[Excerpt to read]
* start *

Index

10   Money: Myths or Facts?

[While I argue for the replacement of all money created by banks, as credit, along with an equal but interest-bearing debt, by credit created and spent into circulation by the State, which is not what Social Credit advocates, I am reproducing below several bits from the latest The SOCIAL CREDITER, Autumn 2008, including the whole of its editorial, as I found them very relevant to the debate on money reform at the recent Green Party Conference. I wish all those arguing against it would read these items, and consider the relevance of their message to our case.Brian Leslie]

Editorial

Mink and other wild animals will attack poultry by instinct, often killing a whole hut full of hens in the frenzy of their attack, though only one is taken for food. One such attack left us bitterly seeking vengeance against the perpetrators of the crime. The eerie silence which follows violent death, the mangled corpses, the sight and stench of blood lie imprinted on the memory. Through scenes like these, one who has never seen a war zone can grope towards a consciousness of the horror of modern warfare. Despite claims to the contrary, human beings are not naturally belligerent. The wild animal knows no better. Men have to be driven, cajoled and tricked into violence by other human beings.

* end *

[Material provided]
* start *

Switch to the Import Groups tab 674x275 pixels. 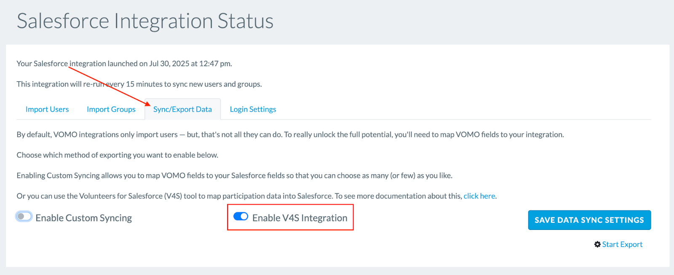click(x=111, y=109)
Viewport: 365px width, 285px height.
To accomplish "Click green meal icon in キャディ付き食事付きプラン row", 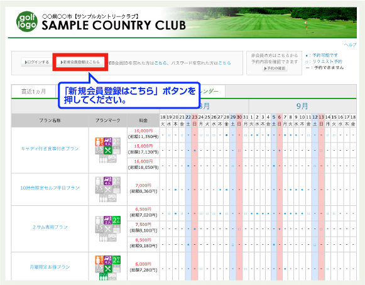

* end *

[Tasks for this exercise]
1. Summarize the excerpt on money reform in two sentences.
2. Please write out the stretch of the excerpt on money reform from "Mink and other" through "other human beings.".

[Final results]
1. Brian Leslie reproduces several items from the Autumn 2008 issue of The Social Crediter, including its whole editorial, as relevant to the money reform debate at the recent Green Party Conference, while arguing for credit created and spent into circulation by the State, which Social Credit does not advocate. The editorial contrasts wild animals such as mink, which attack poultry by instinct, with human beings, who it says are not naturally belligerent and must be driven, cajoled and tricked into violence by others.

2.
Mink and other wild animals will attack poultry by instinct, often killing a whole hut full of hens in the frenzy of their attack, though only one is taken for food. One such attack left us bitterly seeking vengeance against the perpetrators of the crime. The eerie silence which follows violent death, the mangled corpses, the sight and stench of blood lie imprinted on the memory. Through scenes like these, one who has never seen a war zone can grope towards a consciousness of the horror of modern warfare. Despite claims to the contrary, human beings are not naturally belligerent. The wild animal knows no better. Men have to be driven, cajoled and tricked into violence by other human beings.